Trecho do texto:
= = = =

Jesus e os pequeninos | santuarioastorga |
Jesus revela-se aos pequeninos
Homilia do Papa Bento XVI durante a santa missa com os membros da Comissão Teológica Internacional, Capela Paulina, terça-feira, 1º de dezembro de 2009.
Homilia do Papa Bento XVI
Queridos irmãos e
irmãs!
As palavras do Senhor, que há pouco ouvimos no trecho evangélico, são um
desafio para nós teólogos, ou talvez para dizer melhor, um convite a um exame
de consciência: o que é a teologia? O que somos nós, teólogos? Como fazer bem
teologia? Ouvimos que o Senhor louva o Pai porque escondeu o grande mistério do
Filho, o mistério trinitário, o mistério cristológico, diante dos sábios, dos
doutos – eles não o conheceram – mas revelou-o aos pequeninos, aos népioi,
àqueles que não são doutos, que não têm uma grande cultura. A eles foi revelado
este grande mistério.
Com estas palavras, o Senhor descreve simplesmente um fato da sua vida; um fato
que começa já na época do seu nascimento, quando os Magos do Oriente perguntam
aos competentes, aos escribas, aos exegetas, o lugar do nascimento do Salvador,
do Rei de Israel. Os escribas sabem-no, porque são grandes especialistas; podem
dizer imediatamente onde nasce o Messias: em Belém! Mas não se sentem
convidados a ir: para eles é um conhecimento acadêmico, que não diz respeito à
sua vida; eles permanecem fora. Podem dar informações, mas a informação não se
torna formação da própria vida.
Depois, durante toda a vida pública do Senhor, encontramos a mesma coisa. É
inacessível para os sábios compreender que este homem não douto, galileu, possa
ser realmente o Filho de Deus. Permanece-lhes inacessível o fato de que Deus, o
grande, o único, o Deus do céu e da terra, possa estar presente neste homem.
Sabem tudo, conhecem também Isaías 53, todas as grandes profecias, mas o
mistério permanece escondido. Ao contrário, é revelado aos pequeninos, a
começar por Nossa Senhora até aos pescadores do lago da Galileia. Eles
conhecem, como também o capitão romano, aos pés da cruz, reconhece: Ele é o
Filho de Deus.

= = = =

Seção de dados:
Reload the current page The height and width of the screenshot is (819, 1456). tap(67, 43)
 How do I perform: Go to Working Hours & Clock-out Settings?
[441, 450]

= = = =

Tarefas:
• A. Responda com base na homilia:
(i) Em que capela foi celebrada a missa com os membros da Comissão Teológica Internacional?
(ii) Onde, segundo os escribas, nasce o Messias?
(iii) Quem, aos pés da cruz, reconhece que Ele é o Filho de Deus?
• B. Reproduza fielmente a parte da homilia que começa pelas palavras que contêm "Jesus e os pequeninos" e termina em "este grande mistério.".

Respostas em ordem:
• A.
(i) Na Capela Paulina.
(ii) Em Belém.
(iii) O capitão romano.

• B.
Jesus e os pequeninos | santuarioastorga |
Jesus revela-se aos pequeninos
Homilia do Papa Bento XVI durante a santa missa com os membros da Comissão Teológica Internacional, Capela Paulina, terça-feira, 1º de dezembro de 2009.
Homilia do Papa Bento XVI
Queridos irmãos e
irmãs!
As palavras do Senhor, que há pouco ouvimos no trecho evangélico, são um
desafio para nós teólogos, ou talvez para dizer melhor, um convite a um exame
de consciência: o que é a teologia? O que somos nós, teólogos? Como fazer bem
teologia? Ouvimos que o Senhor louva o Pai porque escondeu o grande mistério do
Filho, o mistério trinitário, o mistério cristológico, diante dos sábios, dos
doutos – eles não o conheceram – mas revelou-o aos pequeninos, aos népioi,
àqueles que não são doutos, que não têm uma grande cultura. A eles foi revelado
este grande mistério.